> _EXERCISES TO COMPLETE_
(1) Rewrite the stretch of the Serbia article from "Anyone even remotely" through "Secretary-General Javier Solana.", changing "Deputy Assistant" to "US diplomat".
(2) Turn the stretch of the records from the line containing "The height and width of the screenshot is (2576, 1220)." through the line containing "height=1080 pixels. Describe" into a JSON list of strings, one string per line, leaving out blank lines.

Serbia’s two chairs: On choices, democracy and ‘sliding toward the Kremlin’

25 Oct, 2017 16:05 / Updated 7 years ago

Both the current and the previous US administration swear by sovereignty and the right of nations to choose their own way. In practice, however, only one choice is acceptable to Washington ‒ as Serbia discovered back in 1999, and was just reminded of.

On Monday, US Deputy Assistant Secretary for European and Eurasian Affairs Hoyt Brian Yee told the government in Belgrade that Serbia “cannot sit on two chairs at the same time,” and “must very clearly demonstrate” the declared desire to join the European Union.

“Countries must choose which path to follow; regardless of how difficult it would be, the country has to make its strategic choices which must be part of official policy,” Hoyt said, according to AP.

Serbian Defense Minister Aleksandar Vulin called Hoyt’s remarks “hostile” and “very undiplomatic pressure.”

“This is not a statement made by a friend or a person respecting Serbia, respecting our right to decide independently,” he said on Tuesday.

According to AP, however, Vulin is “known for his pro-Russian stance,” and Serbia is “formally seeking EU membership, but under pressure from its historic Slavic ally Russia it has gradually slid toward the Kremlin.”

In this bit of editorial guidance, one of the world’s biggest news agencies basically suggests that seeking membership in the EU, NATO and “other Western bodies” is normal and desirable, while any reluctance to do so must be down to Russian pressure.

Anyone even remotely familiar with recent history, though, will recall why most Serbians might be opposed to that choice. The Deputy Assistant ought to remember as well: according to his official State Department biography, in 1999 he was Deputy Director of the Private Office of NATO Secretary-General Javier Solana.

> _RECORDS FOR THIS EXERCISE_
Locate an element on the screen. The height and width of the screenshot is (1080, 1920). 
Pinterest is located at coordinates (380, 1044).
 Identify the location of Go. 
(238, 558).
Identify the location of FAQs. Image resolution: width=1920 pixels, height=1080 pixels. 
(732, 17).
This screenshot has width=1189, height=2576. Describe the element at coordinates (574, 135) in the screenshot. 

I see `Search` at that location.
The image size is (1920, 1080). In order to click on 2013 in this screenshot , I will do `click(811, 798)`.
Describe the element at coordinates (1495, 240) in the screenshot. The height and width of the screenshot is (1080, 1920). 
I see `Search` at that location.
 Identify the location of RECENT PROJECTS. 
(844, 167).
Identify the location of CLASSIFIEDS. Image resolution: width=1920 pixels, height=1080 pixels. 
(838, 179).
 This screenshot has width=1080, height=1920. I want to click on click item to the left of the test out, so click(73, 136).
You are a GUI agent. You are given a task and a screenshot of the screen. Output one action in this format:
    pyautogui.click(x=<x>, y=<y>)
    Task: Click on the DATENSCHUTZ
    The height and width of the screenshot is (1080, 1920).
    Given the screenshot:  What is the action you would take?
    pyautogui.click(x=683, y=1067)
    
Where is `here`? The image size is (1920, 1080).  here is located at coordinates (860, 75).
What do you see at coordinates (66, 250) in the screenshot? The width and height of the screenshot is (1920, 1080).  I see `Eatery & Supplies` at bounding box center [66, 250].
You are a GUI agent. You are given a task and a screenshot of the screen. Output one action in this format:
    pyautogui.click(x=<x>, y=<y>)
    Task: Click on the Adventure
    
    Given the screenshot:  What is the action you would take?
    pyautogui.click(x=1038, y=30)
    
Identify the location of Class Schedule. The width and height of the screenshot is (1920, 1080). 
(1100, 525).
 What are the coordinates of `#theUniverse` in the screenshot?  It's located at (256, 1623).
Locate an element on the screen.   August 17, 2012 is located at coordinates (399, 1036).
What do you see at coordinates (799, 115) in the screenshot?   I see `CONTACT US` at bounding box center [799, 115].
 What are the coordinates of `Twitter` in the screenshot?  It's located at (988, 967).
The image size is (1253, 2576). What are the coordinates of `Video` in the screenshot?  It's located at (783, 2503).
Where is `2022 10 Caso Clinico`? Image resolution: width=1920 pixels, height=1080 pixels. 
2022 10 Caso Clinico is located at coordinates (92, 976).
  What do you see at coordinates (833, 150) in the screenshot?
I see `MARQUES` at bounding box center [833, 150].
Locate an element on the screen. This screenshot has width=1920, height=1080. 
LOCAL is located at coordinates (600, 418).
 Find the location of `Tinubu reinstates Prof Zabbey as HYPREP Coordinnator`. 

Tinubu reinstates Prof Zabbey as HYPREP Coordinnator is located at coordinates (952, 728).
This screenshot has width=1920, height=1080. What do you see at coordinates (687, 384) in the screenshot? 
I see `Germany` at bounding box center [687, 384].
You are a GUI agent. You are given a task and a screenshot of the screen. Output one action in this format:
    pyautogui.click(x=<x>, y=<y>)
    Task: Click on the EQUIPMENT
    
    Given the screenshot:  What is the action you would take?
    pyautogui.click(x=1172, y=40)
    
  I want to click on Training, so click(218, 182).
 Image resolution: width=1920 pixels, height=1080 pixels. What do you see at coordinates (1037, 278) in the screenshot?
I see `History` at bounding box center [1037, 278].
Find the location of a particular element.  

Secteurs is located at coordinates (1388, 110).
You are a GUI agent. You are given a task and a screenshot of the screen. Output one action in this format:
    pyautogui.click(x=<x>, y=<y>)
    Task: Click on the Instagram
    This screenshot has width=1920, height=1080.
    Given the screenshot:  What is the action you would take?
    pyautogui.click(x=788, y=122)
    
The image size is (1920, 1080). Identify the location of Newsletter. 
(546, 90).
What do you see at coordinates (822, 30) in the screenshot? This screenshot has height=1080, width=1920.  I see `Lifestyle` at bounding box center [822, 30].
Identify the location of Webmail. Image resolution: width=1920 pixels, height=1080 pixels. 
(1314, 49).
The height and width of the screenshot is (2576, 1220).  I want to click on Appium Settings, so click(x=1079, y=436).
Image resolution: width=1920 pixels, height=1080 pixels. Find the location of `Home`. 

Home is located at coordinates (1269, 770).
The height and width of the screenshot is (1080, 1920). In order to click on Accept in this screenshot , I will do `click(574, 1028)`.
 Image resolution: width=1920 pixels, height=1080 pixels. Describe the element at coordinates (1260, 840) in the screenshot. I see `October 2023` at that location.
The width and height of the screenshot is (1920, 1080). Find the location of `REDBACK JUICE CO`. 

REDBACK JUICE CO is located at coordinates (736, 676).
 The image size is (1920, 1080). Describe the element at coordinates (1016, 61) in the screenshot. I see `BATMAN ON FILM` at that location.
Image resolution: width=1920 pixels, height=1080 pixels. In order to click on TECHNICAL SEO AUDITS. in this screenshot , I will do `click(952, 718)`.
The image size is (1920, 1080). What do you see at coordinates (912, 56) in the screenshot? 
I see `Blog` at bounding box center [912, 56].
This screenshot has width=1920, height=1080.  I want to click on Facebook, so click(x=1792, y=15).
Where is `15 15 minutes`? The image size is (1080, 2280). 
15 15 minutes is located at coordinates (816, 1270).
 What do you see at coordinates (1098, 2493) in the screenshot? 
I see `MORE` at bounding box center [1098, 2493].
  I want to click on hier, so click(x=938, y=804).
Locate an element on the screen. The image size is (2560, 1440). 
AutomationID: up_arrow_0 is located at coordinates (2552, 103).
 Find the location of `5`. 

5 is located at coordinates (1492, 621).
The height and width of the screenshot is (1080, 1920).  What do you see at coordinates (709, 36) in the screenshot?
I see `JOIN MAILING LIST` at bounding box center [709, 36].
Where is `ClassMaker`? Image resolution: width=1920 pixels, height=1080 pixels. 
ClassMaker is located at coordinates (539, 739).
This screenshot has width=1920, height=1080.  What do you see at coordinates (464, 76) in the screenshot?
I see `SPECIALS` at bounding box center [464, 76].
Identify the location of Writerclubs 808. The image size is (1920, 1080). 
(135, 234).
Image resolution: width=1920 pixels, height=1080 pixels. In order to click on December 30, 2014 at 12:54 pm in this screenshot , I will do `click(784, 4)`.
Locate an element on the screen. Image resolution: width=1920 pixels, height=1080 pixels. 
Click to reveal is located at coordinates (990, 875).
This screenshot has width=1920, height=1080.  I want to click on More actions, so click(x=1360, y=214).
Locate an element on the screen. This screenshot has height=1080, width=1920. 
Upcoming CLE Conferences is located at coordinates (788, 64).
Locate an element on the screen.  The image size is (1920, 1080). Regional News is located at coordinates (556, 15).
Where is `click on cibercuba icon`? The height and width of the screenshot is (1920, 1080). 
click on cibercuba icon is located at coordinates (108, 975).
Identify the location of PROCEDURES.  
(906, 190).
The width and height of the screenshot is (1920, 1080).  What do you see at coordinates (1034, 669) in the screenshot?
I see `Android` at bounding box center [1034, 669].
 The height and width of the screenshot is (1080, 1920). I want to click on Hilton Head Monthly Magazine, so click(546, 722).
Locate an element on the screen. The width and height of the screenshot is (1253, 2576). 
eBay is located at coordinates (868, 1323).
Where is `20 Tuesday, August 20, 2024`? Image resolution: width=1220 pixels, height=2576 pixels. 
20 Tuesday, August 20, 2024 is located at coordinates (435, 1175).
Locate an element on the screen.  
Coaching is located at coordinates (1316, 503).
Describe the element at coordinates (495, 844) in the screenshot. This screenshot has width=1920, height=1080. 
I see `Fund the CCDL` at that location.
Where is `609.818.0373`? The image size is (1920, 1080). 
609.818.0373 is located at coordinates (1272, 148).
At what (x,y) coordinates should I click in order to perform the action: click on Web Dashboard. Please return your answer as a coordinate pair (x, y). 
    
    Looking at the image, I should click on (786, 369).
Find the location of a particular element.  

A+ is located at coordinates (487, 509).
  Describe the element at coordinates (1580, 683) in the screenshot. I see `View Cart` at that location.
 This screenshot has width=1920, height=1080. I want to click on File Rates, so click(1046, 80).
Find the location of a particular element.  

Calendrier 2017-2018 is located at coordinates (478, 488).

> _LIST OF SOLUTIONS_
(1)
Anyone even remotely familiar with recent history, though, will recall why most Serbians might be opposed to that choice. The US diplomat ought to remember as well: according to his official State Department biography, in 1999 he was Deputy Director of the Private Office of NATO Secretary-General Javier Solana.

(2)
[
  "The height and width of the screenshot is (2576, 1220).  I want to click on Appium Settings, so click(x=1079, y=436).",
  "Image resolution: width=1920 pixels, height=1080 pixels. Find the location of `Home`. ",
  "Home is located at coordinates (1269, 770).",
  "The height and width of the screenshot is (1080, 1920). In order to click on Accept in this screenshot , I will do `click(574, 1028)`.",
  " Image resolution: width=1920 pixels, height=1080 pixels. Describe the element at coordinates (1260, 840) in the screenshot. I see `October 2023` at that location."
]